Освещён только коридор.
Неожиданный толчок подошедшего паровоза. Вагон вздрогнул, вздрогнули и мы. Начались длительные манёвры. Очевидно, начали формировать состав из вагонов, разбросанных на многопутной станции.
За время формирования поезда пересчёт наличного состава нашего купе производился несколько раз. Конвоир вынимает карманный фонарик, освещает им купе и неоднократно вслух считает нас, как бы не веря себе и крепости вверенной ему клетки с людьми.
Количеством «пассажиров» несколько раз интересуется и начальник вагона. У него механизация более совершенная. На ремне, поверх планшетки, висит в кожаном футляре аккумулятор. Направляемый в купе свет режет глаза и рыщет по стенам, потолку, полу и всем углам «маленькой тюрьмы». Начальник считает про себя и одновременно ощупывает глазами каждую доску вагона, пытаясь найти малейшие следы посягательств на целость стен, пола и даже потолка.
Когда-то такой же аккумулятор мне преподнёс коллектив саратовского завода в знак признательности и благодарности за освобождение их от импортной зависимости. Цех, в котором я был начальником, освоил производство ламельной ленты из железа «Армко» для этого завода.

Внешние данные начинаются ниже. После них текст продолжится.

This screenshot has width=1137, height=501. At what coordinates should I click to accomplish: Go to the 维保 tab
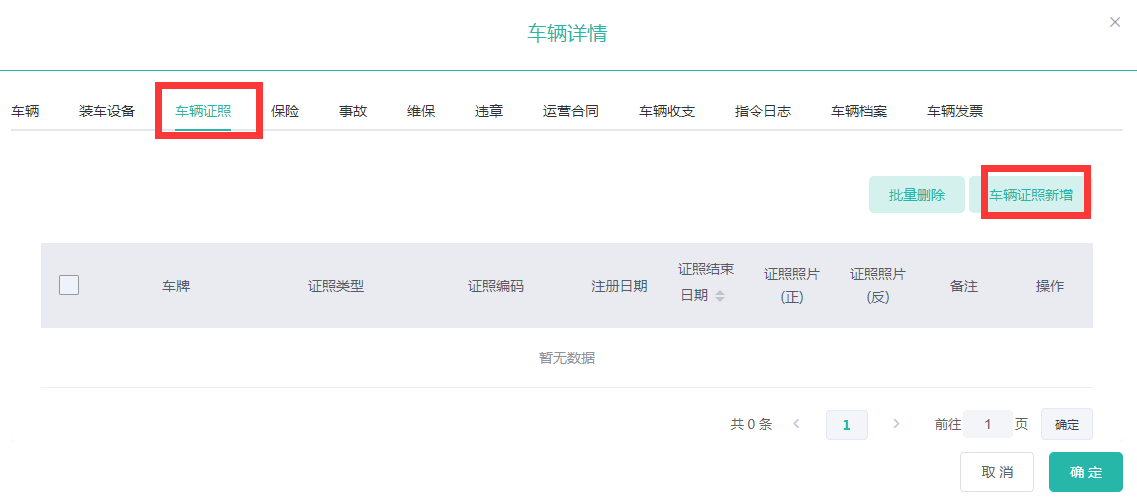tap(421, 111)
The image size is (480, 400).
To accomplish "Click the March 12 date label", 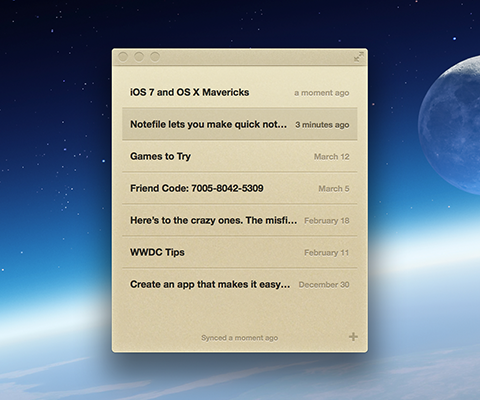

Я с успехом пользовался этим подарком при возвращении поздней ночью с завода для освещения лесной дороги, ведущей на снимаемую мною дачу в Салтыковке.
Не думал я, что мои труды будут вложены в руки конвоя, везущего меня на нехоженые тропы.

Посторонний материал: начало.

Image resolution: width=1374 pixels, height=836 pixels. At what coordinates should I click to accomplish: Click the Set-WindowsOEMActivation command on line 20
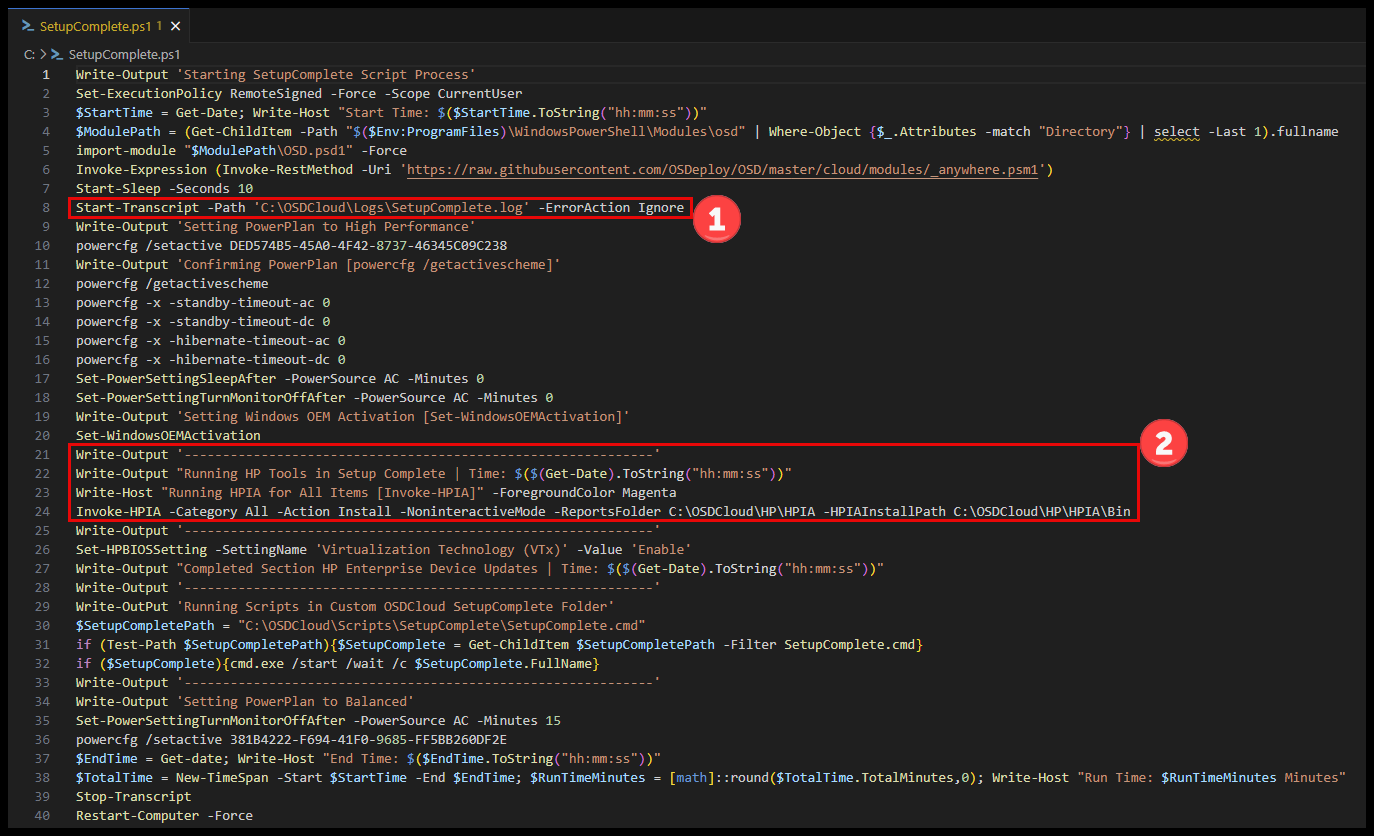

Не удержавшись, я съязвил:
— Гражданин начальник, а ведь аккумулятор при таком частом и длительном употреблении скоро сядет.

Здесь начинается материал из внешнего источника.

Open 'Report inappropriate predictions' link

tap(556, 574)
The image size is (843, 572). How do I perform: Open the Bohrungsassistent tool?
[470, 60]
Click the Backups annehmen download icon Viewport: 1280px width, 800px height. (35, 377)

Ответ оказался неожиданным и не менее язвительным:
— Аккумулятор когда-то ещё сядет, а вот ты уже сидишь и, кажется, довольно крепко.
Под дружный хохот «пассажиров», в том числе и мой, начальник удалился несомненно победителем в «схватке». За ним осталось последнее слово, да какое хлёсткое!
Эти две фразы послужили поводом к знакомству с соседями и вообще к разговору.
Вагоны стали выводить на главный путь. Как бывший помощник паровозного машиниста, по сигналам и свисткам маневровой кукушки я понял это и поделился новостью с товарищами.
— Цепляют к поезду, скоро поедем!
Совсем рассвело, наступило утро. Поезд тронулся. Замелькали телеграфные столбы.
Куда ведёт этот путь? Что ожидает нас впереди?
ВОЛОГДА
Утром выдали по целой селёдке и по пятьсот граммов хлеба на человека. Начали водить на «оправку».
В целях конспирации, а, впрочем, чёрт знает почему, выпускают по одному человеку. По коридору вагона передвижение с препятствиями. Перед тем как выпустить в коридор, завешивают два соседних купе серыми одеялами. Проходишь первое (соседнее) купе, а у второго остановка, пока с дверей первого купе не перевесят одеяло на двери третьего. Так продвигаешься туда, а потом также и обратно.
Скорее всего, это выдумка начальника конвоя вагона, но не исключено и наличие; соответствующей инструкции «сверху». Чем чёрт не шутит, когда бог спит! Не думаю, что в данном случае решающее слово принадлежало конвоирам-женщинам, хотя их и была добрая половина состава «телохранителей». Но чрезвычайная их активность в проведении этого «мероприятия» не исключает и участия в самом его «изобретении».
А вообще говоря, чья бы ни была эта инициатива, назвать её нормальной никак нельзя. Выражаясь мягче, её, не без основания, можно объяснить только сумасшествием, так как при этом виде заболевания, как известно, возможны различные отклонения от норм поведения, а формы самого этого заболевания весьма разнообразны и непонятны.
Под влиянием трусости ни одно качество человека так не увеличивается, как глупость. Весьма возможно, что и это новаторство — есть просто проявление глупости.
Нужно отметить, что все последующие «путешествия» в столыпинском вагоне, а их было предостаточно, никогда больше не разнообразились подобного рода фокусами. Такое я увидел впервые в моей жизни.